Europe has reached a critical turning point. The Draghi report on European Competitiveness has exposed a troubling truth: the continent’s productivity gains have plateaued, its innovation divide with major global powers like the US and China is expanding, and Europe faces a gradual, permanent erosion of its economic influence. Simultaneously, both the Competitiveness Compass and the EU’s strategic blueprints emphasise that research, development, and innovation (R&D&I) must be the core pillars of Europe’s recovery plan. We, the co-signing 86 European coalitions representing major R&D&I sectors, wholeheartedly back this analysis and strongly urge EU bodies to demonstrate matching determination when structuring and financing the upcoming Framework Programme for Research and Innovation (FP10).
The critical role of FP10
According to the Draghi report, an extra €800 billion annually is required to bridge the continent’s competitiveness deficit, highlighting R&D&I as the primary engine for sustainable efficiency gains. Growth fueled by innovation is more than just a financial necessity—it represents the only viable method to fund the EU’s ecological and digital overhauls, safeguard its strategic independence, and protect its social framework. FP10 serves as the primary tool for driving this shift. With a proven history of stimulating private capital, advancing technological readiness, and fostering transnational collaborative networks that single nations cannot build on their own, the programme is uniquely positioned to deliver the velocity and volume that Europe currently demands.
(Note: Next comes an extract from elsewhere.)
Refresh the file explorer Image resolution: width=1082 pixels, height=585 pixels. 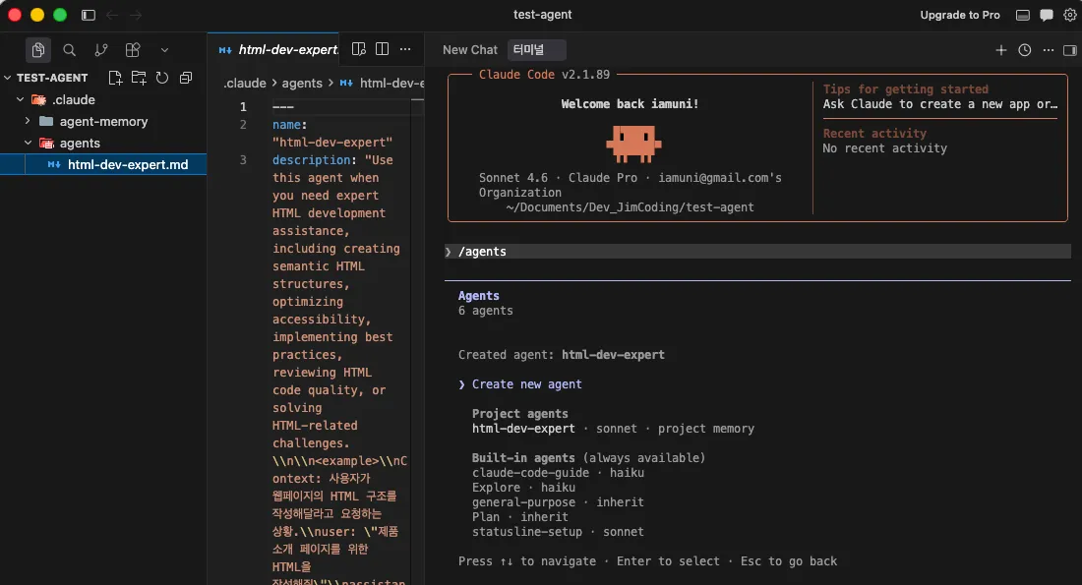(x=162, y=78)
The risk of underfunding innovation
Nonetheless, existing EU allocations for R&D&I fall remarkably short of what is needed. Europe allocates a much smaller portion of its GDP to research and development compared to its global rivals. Yet, as proven by the comprehensive review of Horizon 2020, the multiplier effect of the Framework Programme ensures that every single euro of public funding attracts several times that amount in private and domestic co-financing. Restricting or freezing the FP10 budget would be an ill-advised savings strategy; it would directly jeopardise the public-private alliances, the tech advancement pathways, and the expert communities that are vital to reviving European economic performance.
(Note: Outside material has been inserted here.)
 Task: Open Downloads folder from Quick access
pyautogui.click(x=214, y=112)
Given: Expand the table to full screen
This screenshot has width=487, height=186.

Consequently, we urge EU decision-makers to:
- Provide a significantly expanded budget for FP10, in line with the high standards outlined in both the Draghi report and the Competitiveness Compass for the 2028–2034 financial framework;
- Bolster cooperative, industry-focused R&D&I through an enhanced Pillar II, guaranteeing that public-private alliances continue to de-risk investments, speed up commercial readiness, and turn high-level research into market-viable products that increase efficiency;
- Guarantee that FP10, alongside the ECF, champions the entire innovation lifecycle—ranging from foundational science to market commercialization and scaling—in harmony with the EU’s overarching priorities and specific industrial goals, such as the green and digital shifts, as well as European security and endurance. Maintaining a robust ECF and FP10, both financially and structurally, while maximizing cooperation between them, is vital to fuel the full innovation path, fortify the European industrial landscape, and fulfill the Union’s economic targets.
A narrow window of action
The timeframe for action is brief. The choices made over the next few months regarding the upcoming budget cycle will dictate whether Europe possesses the necessary R&D&I capabilities to compete on the global stage and preserve its wealth. The signing organisations remain fully prepared to collaborate with EU bodies to shape an FP10 that is courageous, appropriately funded, and capable of fostering the innovation-led economic growth that Europe crucially requires.